Your task:
Set down, word for word, the stretch of lines from the one containing "Ambassadeurs (1103, 52)" to the end of the records below.

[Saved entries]

*** Begin section ***

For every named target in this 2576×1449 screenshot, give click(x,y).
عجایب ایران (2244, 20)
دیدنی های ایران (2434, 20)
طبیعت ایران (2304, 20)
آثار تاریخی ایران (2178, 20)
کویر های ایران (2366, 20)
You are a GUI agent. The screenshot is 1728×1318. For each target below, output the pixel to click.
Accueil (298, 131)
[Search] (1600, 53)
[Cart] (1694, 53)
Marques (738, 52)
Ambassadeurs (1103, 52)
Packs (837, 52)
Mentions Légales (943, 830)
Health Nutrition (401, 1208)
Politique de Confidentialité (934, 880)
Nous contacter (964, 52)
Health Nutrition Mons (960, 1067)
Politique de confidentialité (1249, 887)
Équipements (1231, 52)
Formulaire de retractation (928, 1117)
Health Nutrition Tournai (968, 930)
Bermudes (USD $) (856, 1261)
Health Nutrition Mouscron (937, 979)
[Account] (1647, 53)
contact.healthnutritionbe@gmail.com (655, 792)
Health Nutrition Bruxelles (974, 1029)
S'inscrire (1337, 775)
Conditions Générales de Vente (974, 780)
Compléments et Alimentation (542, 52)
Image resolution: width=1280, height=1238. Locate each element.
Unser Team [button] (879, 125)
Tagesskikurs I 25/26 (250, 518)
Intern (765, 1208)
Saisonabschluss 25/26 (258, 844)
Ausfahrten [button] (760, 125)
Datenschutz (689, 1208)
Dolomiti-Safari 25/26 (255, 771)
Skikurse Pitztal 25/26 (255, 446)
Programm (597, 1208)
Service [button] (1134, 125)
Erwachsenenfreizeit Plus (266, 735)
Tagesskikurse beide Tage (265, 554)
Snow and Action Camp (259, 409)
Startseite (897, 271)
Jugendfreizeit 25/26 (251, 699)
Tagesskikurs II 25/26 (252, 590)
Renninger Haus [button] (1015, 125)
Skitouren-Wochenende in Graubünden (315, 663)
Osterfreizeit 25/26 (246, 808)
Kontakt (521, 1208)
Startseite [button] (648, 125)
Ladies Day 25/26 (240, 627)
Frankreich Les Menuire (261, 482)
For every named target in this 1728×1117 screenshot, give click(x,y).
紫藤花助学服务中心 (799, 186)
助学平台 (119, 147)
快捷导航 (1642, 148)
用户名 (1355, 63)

*** End section ***

Response area:
Ambassadeurs (1103, 52)
Packs (837, 52)
Mentions Légales (943, 830)
Health Nutrition (401, 1208)
Politique de Confidentialité (934, 880)
Nous contacter (964, 52)
Health Nutrition Mons (960, 1067)
Politique de confidentialité (1249, 887)
Équipements (1231, 52)
Formulaire de retractation (928, 1117)
Health Nutrition Tournai (968, 930)
Bermudes (USD $) (856, 1261)
Health Nutrition Mouscron (937, 979)
[Account] (1647, 53)
contact.healthnutritionbe@gmail.com (655, 792)
Health Nutrition Bruxelles (974, 1029)
S'inscrire (1337, 775)
Conditions Générales de Vente (974, 780)
Compléments et Alimentation (542, 52)
Image resolution: width=1280, height=1238. Locate each element.
Unser Team [button] (879, 125)
Tagesskikurs I 25/26 (250, 518)
Intern (765, 1208)
Saisonabschluss 25/26 (258, 844)
Ausfahrten [button] (760, 125)
Datenschutz (689, 1208)
Dolomiti-Safari 25/26 (255, 771)
Skikurse Pitztal 25/26 (255, 446)
Programm (597, 1208)
Service [button] (1134, 125)
Erwachsenenfreizeit Plus (266, 735)
Tagesskikurse beide Tage (265, 554)
Snow and Action Camp (259, 409)
Startseite (897, 271)
Jugendfreizeit 25/26 (251, 699)
Tagesskikurs II 25/26 (252, 590)
Renninger Haus [button] (1015, 125)
Skitouren-Wochenende in Graubünden (315, 663)
Osterfreizeit 25/26 (246, 808)
Kontakt (521, 1208)
Startseite [button] (648, 125)
Ladies Day 25/26 (240, 627)
Frankreich Les Menuire (261, 482)
For every named target in this 1728×1117 screenshot, give click(x,y).
紫藤花助学服务中心 (799, 186)
助学平台 (119, 147)
快捷导航 (1642, 148)
用户名 (1355, 63)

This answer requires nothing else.